Les Bleus lograron clasificarse a las semifinales de la UEFA Nations League. Le regresaron la dosis a los croatas, 2-0 en tiempo regular y la muerte súbita en penaltis terminó con un 5-4.
Por: Marco Medina
Croacia llegaba al Stade de France con una misión clara, defender la ventaja de 2-0 obtenida en la ida para sellar su pase al Final Four de la Nations League. Pero el ambiente era hostil. La Marsellesa retumbó en un estadio encendido, y Michael Oliver marcó la pauta para el duelo que prometía ser una batalla.
El primer tiempo fue una guerra de nervios, Croacia replegada, resistente ante las embestidas de una Francia que, liderada por un inspirado Michael Olise, buscaba recortar distancias cuanto antes. Las faltas cortaban el ritmo, los croatas aguantaban, y al descanso se mantenía el 0-0.
El planteamiento de Zlatko Dalić parecía funcionar, resistir y aguantar la presión francesa. Sin embargo, la segunda mitad mostró a una Francia desatada, que prácticamente jugaba en campo rival. Mbappé y compañía, apretaban a los Vatreni que cada vez se encerraban más.

En uno de los escasos contragolpes croatas, Petar Sučić intentó iniciar una transición, pero Aurélien Tchouaméni recuperó y cedió rápidamente a Olise. El joven mediocampista combinó con Mbappé, quien fue derribado al borde del área, la tensión crecía. El que milita en el Bayern Múnich tomó la responsabilidad, respiró profundo y, con su zurda, ejecutó un disparo inatajable para Livaković. Francia descontaba en el global y mantenía viva la esperanza.
Con el impulso del gol, Francia apretó el acelerador, el arquero croata se convirtió en figura, manteniendo a los suyos con vida, pero el talento francés era incesante. A 10 minutos del final, tras una recuperación de William Saliba, el balón pasó por los pies de Mbappé, quien filtró hacía Olise para que sirviera un centro raso y retrasado que Dembélé convirtió con un disparo cruzado para el 2-0 y el empate en el marcador global.

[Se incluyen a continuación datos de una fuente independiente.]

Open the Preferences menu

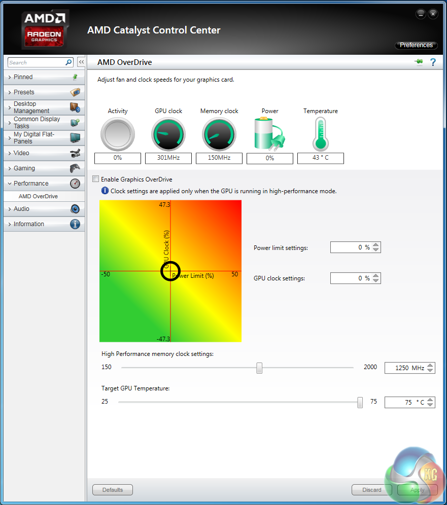[x=416, y=45]
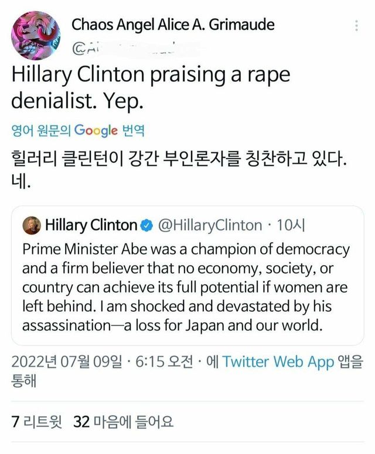Click the 'Twitter Web App' source link
The height and width of the screenshot is (454, 375).
(278, 362)
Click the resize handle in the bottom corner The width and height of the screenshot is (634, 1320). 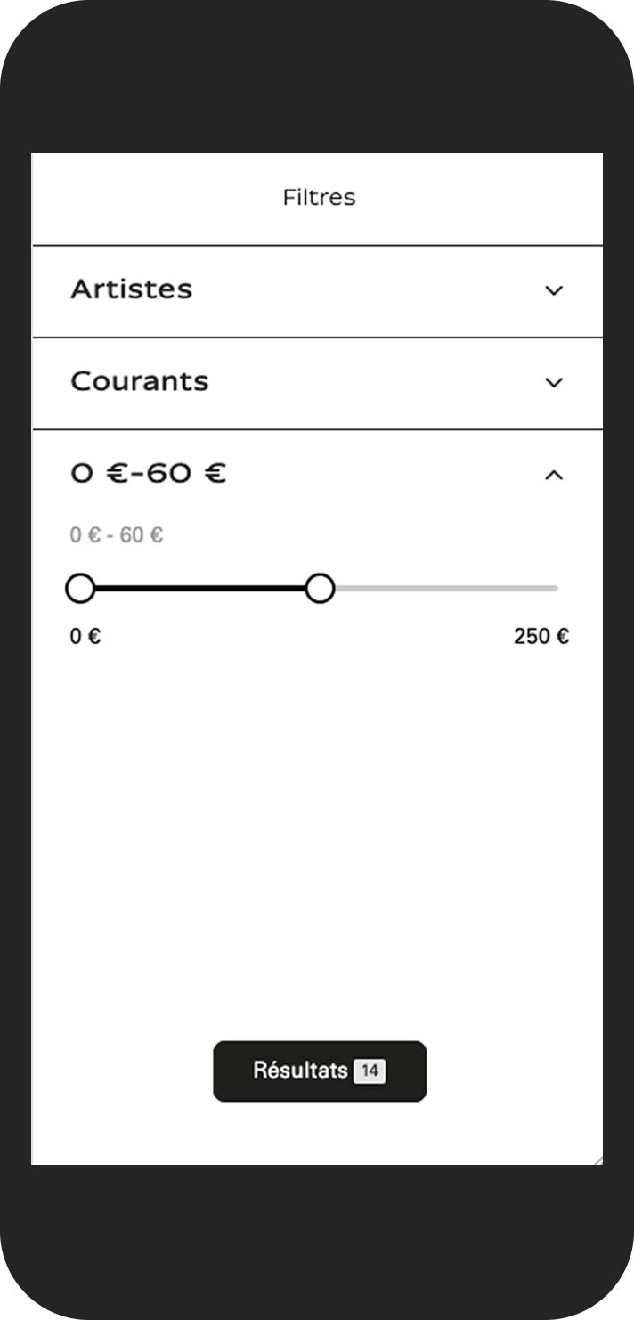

El tiempo extra fue una extensión del sufrimiento croata, replegados y apostando por los penaltis. Francia lo intentó hasta el final, pero sin éxito, pues Livaković seguía imbatible.
Llegaron los penaltis. Croacia falló el primero por una gran atajada de Maignan. Francia no perdonó y pronto se puso 2-0 arriba. Ivanović falló el tercero croata, mandando el balón por encima del travesaño. Cuando Koundé tuvo la clasificación en sus pies, envió su disparo fuera, lo que devolvía la esperanza a Croacia.
Theo Hernández falló y la tanda entró en muerte súbita. Doue, con temple de veterano pese a su juventud, anotó para Francia. Stanišić tenía la obligación de marcar, pero Maignan le adivinó el tiro y selló la suerte de los croatas.
“En los penales tenemos un portero que marca la diferencia. Estábamos convencidos de meter los ingredientes para remontar” mencionó el capitán francés, Mbappé.
Dayot Upamecano, el héroe inesperado, remató la historia con un penalti perfecto al ángulo. Francia, con un 5-4 en la tanda, selló la remontada y avanzó a las semifinales.
Croacia ejecutó su plan hasta el final, pero Francia demostró por qué es una potencia temible en Europa.